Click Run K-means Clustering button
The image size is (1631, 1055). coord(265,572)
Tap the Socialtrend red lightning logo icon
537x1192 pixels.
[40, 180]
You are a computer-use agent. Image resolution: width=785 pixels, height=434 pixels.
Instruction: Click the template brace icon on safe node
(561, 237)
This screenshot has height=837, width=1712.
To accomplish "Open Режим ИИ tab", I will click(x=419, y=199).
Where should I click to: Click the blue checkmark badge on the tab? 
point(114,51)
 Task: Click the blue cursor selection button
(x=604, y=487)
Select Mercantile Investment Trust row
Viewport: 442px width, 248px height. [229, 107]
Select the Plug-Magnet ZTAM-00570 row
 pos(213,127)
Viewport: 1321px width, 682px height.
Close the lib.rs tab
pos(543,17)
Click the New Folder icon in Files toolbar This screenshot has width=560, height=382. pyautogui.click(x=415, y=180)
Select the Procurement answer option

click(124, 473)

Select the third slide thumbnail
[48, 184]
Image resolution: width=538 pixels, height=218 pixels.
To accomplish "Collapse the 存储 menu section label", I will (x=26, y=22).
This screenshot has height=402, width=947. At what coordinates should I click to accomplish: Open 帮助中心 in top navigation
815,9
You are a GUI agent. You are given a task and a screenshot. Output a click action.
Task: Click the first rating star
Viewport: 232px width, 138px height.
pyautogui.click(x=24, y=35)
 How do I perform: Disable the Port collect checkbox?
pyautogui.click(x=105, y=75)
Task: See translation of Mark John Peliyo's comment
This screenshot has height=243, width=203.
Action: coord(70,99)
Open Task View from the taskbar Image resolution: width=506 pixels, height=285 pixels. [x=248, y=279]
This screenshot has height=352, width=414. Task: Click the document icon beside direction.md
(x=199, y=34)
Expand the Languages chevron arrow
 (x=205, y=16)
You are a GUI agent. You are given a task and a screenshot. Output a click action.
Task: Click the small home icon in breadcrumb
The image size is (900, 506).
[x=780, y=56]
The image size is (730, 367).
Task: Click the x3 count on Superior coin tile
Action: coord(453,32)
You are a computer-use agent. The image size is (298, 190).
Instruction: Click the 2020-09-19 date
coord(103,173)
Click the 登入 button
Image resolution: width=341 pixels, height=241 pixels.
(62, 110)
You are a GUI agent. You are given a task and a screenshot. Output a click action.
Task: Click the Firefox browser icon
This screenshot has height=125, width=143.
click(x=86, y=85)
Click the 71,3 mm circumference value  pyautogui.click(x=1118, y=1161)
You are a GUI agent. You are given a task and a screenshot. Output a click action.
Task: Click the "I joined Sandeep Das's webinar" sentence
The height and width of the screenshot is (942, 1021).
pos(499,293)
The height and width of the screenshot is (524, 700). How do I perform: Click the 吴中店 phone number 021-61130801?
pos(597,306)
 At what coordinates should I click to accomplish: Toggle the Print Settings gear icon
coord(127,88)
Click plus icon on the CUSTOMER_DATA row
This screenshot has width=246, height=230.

What the task requires:
Return the full listing exactly as written.

Finished task:
Click Run K-means Clustering button
The image size is (1631, 1055). coord(265,572)
Tap the Socialtrend red lightning logo icon
537x1192 pixels.
[40, 180]
You are a computer-use agent. Image resolution: width=785 pixels, height=434 pixels.
Instruction: Click the template brace icon on safe node
(561, 237)
This screenshot has height=837, width=1712.
To accomplish "Open Режим ИИ tab", I will click(x=419, y=199).
Where should I click to: Click the blue checkmark badge on the tab? 
point(114,51)
 Task: Click the blue cursor selection button
(x=604, y=487)
Select Mercantile Investment Trust row
Viewport: 442px width, 248px height. [229, 107]
Select the Plug-Magnet ZTAM-00570 row
 pos(213,127)
Viewport: 1321px width, 682px height.
Close the lib.rs tab
pos(543,17)
Click the New Folder icon in Files toolbar This screenshot has width=560, height=382. pyautogui.click(x=415, y=180)
Select the Procurement answer option

click(124, 473)

Select the third slide thumbnail
[48, 184]
Image resolution: width=538 pixels, height=218 pixels.
To accomplish "Collapse the 存储 menu section label", I will (x=26, y=22).
This screenshot has height=402, width=947. At what coordinates should I click to accomplish: Open 帮助中心 in top navigation
815,9
You are a GUI agent. You are given a task and a screenshot. Output a click action.
Task: Click the first rating star
Viewport: 232px width, 138px height.
pyautogui.click(x=24, y=35)
 How do I perform: Disable the Port collect checkbox?
pyautogui.click(x=105, y=75)
Task: See translation of Mark John Peliyo's comment
This screenshot has height=243, width=203.
Action: coord(70,99)
Open Task View from the taskbar Image resolution: width=506 pixels, height=285 pixels. [x=248, y=279]
This screenshot has height=352, width=414. Task: Click the document icon beside direction.md
(x=199, y=34)
Expand the Languages chevron arrow
 (x=205, y=16)
You are a GUI agent. You are given a task and a screenshot. Output a click action.
Task: Click the small home icon in breadcrumb
The image size is (900, 506).
[x=780, y=56]
The image size is (730, 367).
Task: Click the x3 count on Superior coin tile
Action: coord(453,32)
You are a computer-use agent. The image size is (298, 190).
Instruction: Click the 2020-09-19 date
coord(103,173)
Click the 登入 button
Image resolution: width=341 pixels, height=241 pixels.
(62, 110)
You are a GUI agent. You are given a task and a screenshot. Output a click action.
Task: Click the Firefox browser icon
This screenshot has height=125, width=143.
click(x=86, y=85)
Click the 71,3 mm circumference value  pyautogui.click(x=1118, y=1161)
You are a GUI agent. You are given a task and a screenshot. Output a click action.
Task: Click the "I joined Sandeep Das's webinar" sentence
The height and width of the screenshot is (942, 1021).
pos(499,293)
The height and width of the screenshot is (524, 700). How do I perform: Click the 吴中店 phone number 021-61130801?
pos(597,306)
 At what coordinates should I click to accomplish: Toggle the Print Settings gear icon
coord(127,88)
Click plus icon on the CUSTOMER_DATA row
This screenshot has width=246, height=230.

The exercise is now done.